Typically an employment contract outlines both party's rights, duties and obligations. It can be a one-page offer or a 10-page tome, Ms. Rubin says.
Whatever form it takes, an employment contract can be intimidating. Here's what you need to know before you sign on the dotted line:
Review, review, review
Employment contacts are by nature filled with legal jargon difficult for the average person to comprehend. "Never sign anything you don't understand," Ms. Rubin advises.
But when presented with a contract, people often feel they are under pressure to act quickly or perhaps lose the job. "It's extremely hard to say no to a potential employer, because you want the job," Mr. Lublin says. What you need to remember, he adds, is that the company spent a lot of time and resources wooing you. It's unlikely that it will rescind the job offer if you ask for time to review the contract.
While there are no provisions in law that give you a grace period to examine the document, "it's a reasonable request to ask for time to review a contract, and obtain legal advice," Ms. Rubin notes. "If they say, 'No, you must sign now,' that should give you pause. That should tell you a lot about your prospective employer."
What the contract should cover
Besides basic elements such as your starting date, job title and duties and responsibilities, all aspects of your financial compensation should be clearly documented, particularly if your salary structure is complex, Ms. Rubin says. This includes base salary, raises you're promised, commissions, bonuses, stock options, profit sharing and how you will be compensated for overtime. "If you look at commission, for example, you want to know not just how much but when it's triggered; is it upon payment or when the deal is signed?" she says.
Make sure that the contact includes any special promises or considerations made to you. If you are being orally promised a promotion six months down the road along with a pay increase, or perhaps a move to the firm's New York office within the year, get it in writing. "Figure out what is important to you and make sure it's in the contract," Ms. Rubin says.
Other clauses that an employer will likely include are terms of termination, including severance and any post-employment restrictions.
Negotiate for better terms
Employment contracts often don't sufficiently protect an employee's interests, Mr. Lublin says. Worse, a contract might reduce or remove rights you are entitled to under law. "Oftentimes employers will say, 'This is the standard deal that everyone has to sign,' " he notes. But as with any contract, employment agreements can be negotiated, depending on the issue and whether you have leverage in the form of in-demand skills or experience or specialized knowledge. If there is something you don't like or is missing in the contract, ask for changes, Mr. Lublin says. "It can never hurt to try."
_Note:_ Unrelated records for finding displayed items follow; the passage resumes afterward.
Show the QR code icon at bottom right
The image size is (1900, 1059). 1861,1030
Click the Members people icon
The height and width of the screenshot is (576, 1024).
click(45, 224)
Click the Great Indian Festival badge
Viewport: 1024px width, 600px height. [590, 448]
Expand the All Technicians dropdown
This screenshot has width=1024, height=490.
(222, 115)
One area to pay close attention to in a contract is the termination clause. Mr. Lublin says that many employers typically offer departing staff only the minimum severance required under the law. "However, without a contract, the vast majority of employees are entitled to more than the minimum and in some cases far greater than the minimum," he says.
Another area is post-employment restrictions, which can prevent you from competing with your former employer or soliciting customers, suppliers or former colleagues if your employment is terminated. Many employees unwittingly agree to unfavourable restrictions on their activities after they leave a company, Mr. Lublin says.
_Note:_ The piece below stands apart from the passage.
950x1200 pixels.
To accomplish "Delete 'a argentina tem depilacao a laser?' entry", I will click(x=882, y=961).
Alarm bells should also ring if you're asked to sign a new contract mid-stream, Ms. Rubin says. "If your employer presents you with a new contract, whether it's six months or a year later, be very careful to ensure that it doesn't take away something you're already entitled to."
Ties that bind
How binding is an employment contract? That depends. Generally, a written employment contract will be enforceable by both parties if it is fair and properly drafted, Mr. Lublin says.
Not surprisingly, Ms. Rubin says, "the provisions that generate the most traffic are what employees are entitled to upon termination and restrictive covenants post-employment."
Many factors can render a contract unenforceable by Canadian courts, she adds, including language deemed to be ambiguous or unclear, or if it can be shown that the employee signed the contract under duress.
If you're unsure of, or uneasy about, the terms of a contract, seek appropriate advice. "Much of my work is dedicated to undoing a bad contract that someone unknowingly signed years earlier," Mr. Lublin says.